- Born: Leslie Lars Iversen 31 October 1937 Exeter, England
- Died: 30 July 2020 (aged 82)
- Citizenship: United Kingdom
- Spouse: Susan Iversen ​(m. 1961)​
- Awards: Ferrier Lecture
- Scientific career
- Fields: Pharmacology
- Institutions: University of Oxford; University of Cambridge;

= Leslie Iversen =

British pharmacologist (1937–2020)

Leslie Lars Iversen (31 October 1937 - 30 July 2020), was a British pharmacologist, known for his work on the neurochemistry of neurotransmission.

==Early life==
Of Norwegian descent, Iversen attended Hele's School, Exeter, and Trinity College, Cambridge, where he graduated with a BA in natural sciences and a PhD in pharmacology.

==Career and research==
A Fellow of Trinity College from 1964 to 1984, Iversen was also Locke Research Fellow of the Royal Society at the University of Cambridge from 1967 to 1971. From 1971 to 1982, he was Director of the MRC Neurochemical Pharmacology Unit in Cambridge. Between 1982 and 1995 he worked as Director of the Merck, Sharp & Dohme Neuroscience Research Centre. In 1995 he became visiting professor of pharmacology at the University of Oxford.

In 2000, Iversen published the book The Science of Marijuana by Oxford University Press, Inc. In 2010 he was accused of plagiarism.
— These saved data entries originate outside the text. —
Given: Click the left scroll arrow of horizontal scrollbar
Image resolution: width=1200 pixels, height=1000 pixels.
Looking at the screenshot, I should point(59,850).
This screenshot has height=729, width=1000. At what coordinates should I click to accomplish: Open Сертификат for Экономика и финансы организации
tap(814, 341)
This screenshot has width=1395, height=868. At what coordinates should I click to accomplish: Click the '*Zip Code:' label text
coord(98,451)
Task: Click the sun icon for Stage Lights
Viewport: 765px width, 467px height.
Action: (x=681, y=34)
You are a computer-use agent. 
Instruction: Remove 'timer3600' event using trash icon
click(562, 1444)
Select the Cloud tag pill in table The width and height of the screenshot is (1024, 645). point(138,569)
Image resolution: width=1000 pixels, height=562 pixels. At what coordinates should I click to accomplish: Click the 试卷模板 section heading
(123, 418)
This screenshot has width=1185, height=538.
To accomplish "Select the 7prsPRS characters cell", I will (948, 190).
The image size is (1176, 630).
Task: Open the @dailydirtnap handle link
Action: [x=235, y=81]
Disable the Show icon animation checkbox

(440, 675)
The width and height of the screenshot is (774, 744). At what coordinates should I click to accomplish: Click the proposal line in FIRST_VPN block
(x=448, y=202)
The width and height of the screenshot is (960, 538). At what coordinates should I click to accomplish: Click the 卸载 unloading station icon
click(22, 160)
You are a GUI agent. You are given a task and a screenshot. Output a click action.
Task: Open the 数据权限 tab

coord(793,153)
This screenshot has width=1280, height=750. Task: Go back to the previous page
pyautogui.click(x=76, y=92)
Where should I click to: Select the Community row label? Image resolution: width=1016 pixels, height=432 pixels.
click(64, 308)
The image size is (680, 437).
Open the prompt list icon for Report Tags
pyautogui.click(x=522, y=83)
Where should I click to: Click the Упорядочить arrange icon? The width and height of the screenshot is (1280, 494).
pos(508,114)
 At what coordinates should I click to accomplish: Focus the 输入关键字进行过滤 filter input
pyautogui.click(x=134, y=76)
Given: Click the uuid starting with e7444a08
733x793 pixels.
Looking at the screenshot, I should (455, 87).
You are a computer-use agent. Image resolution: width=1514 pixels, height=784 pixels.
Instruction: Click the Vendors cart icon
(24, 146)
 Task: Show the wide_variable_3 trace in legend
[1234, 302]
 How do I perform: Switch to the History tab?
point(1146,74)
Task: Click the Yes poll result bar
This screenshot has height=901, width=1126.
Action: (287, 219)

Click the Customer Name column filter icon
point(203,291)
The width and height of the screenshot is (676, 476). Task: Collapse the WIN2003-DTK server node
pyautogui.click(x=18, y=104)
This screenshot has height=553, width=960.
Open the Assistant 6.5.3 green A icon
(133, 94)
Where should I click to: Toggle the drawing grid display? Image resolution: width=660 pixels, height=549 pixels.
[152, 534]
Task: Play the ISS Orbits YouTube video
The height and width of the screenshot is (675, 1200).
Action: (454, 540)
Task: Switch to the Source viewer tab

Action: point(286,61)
Consequently, one of his books now credits the original author of the plagiarized work.

===Awards and honours===
He was elected a Fellow of the Royal Society (FRS) in 1980 and gave the Society's Ferrier Lecture in 1983. He was appointed a Commander of the Order of the British Empire (CBE) in the 2013 New Year Honours, "for services to pharmacology".

He died on 30 July 2020, survived by his wife of nearly 60 years, Susan Iversen.